Watchers of ratings agencies might be wondering if a golden period of steady credit upgrades for emerging economies is coming to an end. This week brought a ratings downgrade for Egypt and an outlook cut for Turkey. Hungary is teetering on the brink of having its rating cut to junk. Across the emerging world, countries are struggling with weaker growth, still-high inflation and falling investment. Debt ratios are rising. All this could bode ill for sovereign credit ratings.

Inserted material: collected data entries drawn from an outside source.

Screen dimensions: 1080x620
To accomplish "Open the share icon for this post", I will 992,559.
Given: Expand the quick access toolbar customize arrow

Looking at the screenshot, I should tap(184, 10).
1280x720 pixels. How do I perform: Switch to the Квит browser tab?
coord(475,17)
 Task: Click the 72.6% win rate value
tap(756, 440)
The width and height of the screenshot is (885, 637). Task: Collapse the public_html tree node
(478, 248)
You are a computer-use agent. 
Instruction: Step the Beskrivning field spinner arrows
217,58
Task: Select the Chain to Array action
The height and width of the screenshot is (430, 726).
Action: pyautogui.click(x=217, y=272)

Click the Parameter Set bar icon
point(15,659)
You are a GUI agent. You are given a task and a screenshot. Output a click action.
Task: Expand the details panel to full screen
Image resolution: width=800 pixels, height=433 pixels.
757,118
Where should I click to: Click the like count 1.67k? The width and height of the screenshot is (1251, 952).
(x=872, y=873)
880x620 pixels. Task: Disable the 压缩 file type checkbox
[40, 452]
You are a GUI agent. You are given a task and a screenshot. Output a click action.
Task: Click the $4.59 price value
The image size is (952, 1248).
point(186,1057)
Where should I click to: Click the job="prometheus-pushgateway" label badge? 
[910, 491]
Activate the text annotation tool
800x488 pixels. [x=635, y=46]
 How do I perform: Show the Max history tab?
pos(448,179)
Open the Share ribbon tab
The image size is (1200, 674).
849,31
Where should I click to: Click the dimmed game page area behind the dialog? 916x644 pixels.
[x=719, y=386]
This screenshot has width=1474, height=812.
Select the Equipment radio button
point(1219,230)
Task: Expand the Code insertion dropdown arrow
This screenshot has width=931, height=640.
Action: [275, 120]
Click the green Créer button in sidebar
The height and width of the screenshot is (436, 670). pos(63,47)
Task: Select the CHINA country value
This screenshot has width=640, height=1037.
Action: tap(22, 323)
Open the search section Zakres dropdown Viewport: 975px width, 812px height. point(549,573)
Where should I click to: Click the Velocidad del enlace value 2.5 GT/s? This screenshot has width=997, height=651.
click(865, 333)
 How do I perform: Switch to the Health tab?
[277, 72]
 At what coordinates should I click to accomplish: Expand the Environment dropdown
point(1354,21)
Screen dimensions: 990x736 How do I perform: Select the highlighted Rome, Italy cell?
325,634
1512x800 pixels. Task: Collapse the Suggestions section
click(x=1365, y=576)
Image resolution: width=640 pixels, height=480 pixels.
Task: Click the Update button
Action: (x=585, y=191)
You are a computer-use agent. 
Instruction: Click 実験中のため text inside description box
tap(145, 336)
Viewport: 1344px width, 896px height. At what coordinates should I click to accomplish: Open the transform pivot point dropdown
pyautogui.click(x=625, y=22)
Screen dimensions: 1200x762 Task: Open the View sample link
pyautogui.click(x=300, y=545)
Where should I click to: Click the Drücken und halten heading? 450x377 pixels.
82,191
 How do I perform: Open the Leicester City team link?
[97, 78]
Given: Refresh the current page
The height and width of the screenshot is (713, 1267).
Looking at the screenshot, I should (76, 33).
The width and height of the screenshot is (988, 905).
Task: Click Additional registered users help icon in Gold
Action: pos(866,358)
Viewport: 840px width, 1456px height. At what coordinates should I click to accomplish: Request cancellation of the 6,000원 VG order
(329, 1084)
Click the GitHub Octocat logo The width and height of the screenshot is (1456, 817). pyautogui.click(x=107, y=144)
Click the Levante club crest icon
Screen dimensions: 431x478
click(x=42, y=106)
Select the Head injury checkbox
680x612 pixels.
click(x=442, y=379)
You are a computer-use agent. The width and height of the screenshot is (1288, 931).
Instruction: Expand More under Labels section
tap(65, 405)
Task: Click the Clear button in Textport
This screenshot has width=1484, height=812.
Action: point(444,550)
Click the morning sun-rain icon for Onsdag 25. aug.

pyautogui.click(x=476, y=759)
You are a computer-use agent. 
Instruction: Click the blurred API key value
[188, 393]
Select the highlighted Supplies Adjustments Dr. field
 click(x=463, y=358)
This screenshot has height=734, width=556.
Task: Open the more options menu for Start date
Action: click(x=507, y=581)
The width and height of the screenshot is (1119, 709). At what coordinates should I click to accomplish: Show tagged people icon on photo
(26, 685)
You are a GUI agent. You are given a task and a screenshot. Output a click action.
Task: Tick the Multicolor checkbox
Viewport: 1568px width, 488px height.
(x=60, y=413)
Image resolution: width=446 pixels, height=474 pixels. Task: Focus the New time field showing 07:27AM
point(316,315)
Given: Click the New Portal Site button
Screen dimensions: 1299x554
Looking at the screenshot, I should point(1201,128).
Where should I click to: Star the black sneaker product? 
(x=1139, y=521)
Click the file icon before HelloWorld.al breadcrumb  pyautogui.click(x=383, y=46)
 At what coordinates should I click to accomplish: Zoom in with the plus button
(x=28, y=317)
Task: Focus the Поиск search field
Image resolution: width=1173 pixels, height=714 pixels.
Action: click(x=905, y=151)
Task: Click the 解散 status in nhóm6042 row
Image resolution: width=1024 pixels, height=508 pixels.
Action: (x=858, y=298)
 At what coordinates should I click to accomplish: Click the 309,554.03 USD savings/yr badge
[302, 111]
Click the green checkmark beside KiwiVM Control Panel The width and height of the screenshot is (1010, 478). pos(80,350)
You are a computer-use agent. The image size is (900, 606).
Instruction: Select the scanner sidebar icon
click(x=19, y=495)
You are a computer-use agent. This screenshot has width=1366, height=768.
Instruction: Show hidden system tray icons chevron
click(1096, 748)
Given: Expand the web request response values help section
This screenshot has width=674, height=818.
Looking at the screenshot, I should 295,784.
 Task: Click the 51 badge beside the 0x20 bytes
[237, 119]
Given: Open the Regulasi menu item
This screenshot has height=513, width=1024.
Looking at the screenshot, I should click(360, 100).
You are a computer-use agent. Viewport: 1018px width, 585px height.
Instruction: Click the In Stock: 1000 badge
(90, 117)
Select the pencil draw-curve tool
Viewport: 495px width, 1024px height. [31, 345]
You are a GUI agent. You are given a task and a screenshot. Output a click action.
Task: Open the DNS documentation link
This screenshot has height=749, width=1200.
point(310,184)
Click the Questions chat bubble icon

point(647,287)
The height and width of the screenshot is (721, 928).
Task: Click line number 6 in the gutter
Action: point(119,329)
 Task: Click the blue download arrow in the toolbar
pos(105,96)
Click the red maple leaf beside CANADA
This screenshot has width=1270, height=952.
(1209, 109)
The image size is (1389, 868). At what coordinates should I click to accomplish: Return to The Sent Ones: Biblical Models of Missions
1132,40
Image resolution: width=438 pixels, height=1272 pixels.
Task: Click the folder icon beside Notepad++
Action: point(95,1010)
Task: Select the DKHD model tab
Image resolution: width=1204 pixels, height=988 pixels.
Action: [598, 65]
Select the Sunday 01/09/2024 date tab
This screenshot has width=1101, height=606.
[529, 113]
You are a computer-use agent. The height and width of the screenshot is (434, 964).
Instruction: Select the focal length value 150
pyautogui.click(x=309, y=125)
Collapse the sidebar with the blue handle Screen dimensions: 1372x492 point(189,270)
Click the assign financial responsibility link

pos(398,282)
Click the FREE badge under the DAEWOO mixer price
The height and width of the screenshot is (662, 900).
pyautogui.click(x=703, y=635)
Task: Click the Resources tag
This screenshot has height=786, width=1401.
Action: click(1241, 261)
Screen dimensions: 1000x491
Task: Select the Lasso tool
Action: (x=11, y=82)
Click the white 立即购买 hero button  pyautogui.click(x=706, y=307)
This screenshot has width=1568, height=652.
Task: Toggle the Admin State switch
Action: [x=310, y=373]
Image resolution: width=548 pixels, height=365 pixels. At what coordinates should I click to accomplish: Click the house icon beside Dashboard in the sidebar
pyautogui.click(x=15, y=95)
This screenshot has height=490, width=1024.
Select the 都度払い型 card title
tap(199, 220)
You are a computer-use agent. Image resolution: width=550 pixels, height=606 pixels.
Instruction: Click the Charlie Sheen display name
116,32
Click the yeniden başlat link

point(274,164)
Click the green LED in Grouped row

But no fear. The so-called ratings convergence between developed and developing economies has some way to go yet. Egypt and Turkey may have received bad news this week but there were ratings upgrades for Kazakhstan and Georgia. Emerging countries are still more likely to be upgraded than downgraded. Debt-ridden rich nations on the other hand face ratings cuts, including possibly the mighty United States. JPMorgan points out that, emerging markets have enjoyed 35 upgrades this year, while developed sovereigns have suffered 32 downgrades and no upgrades. The bank predicts an additional 22 upgrades for the developing world in 2012.
“The convergence trend appears likely to continue, since a total of nine developed market countries remain on negative outlook or review for a possible downgrade,” according to JPMorgan. Emerging economies have received 133 sovereign upgrades since 2008, the bank notes. The last developed country upgrade that still stands? Sweden’s move up to AAA — achieved in 2004.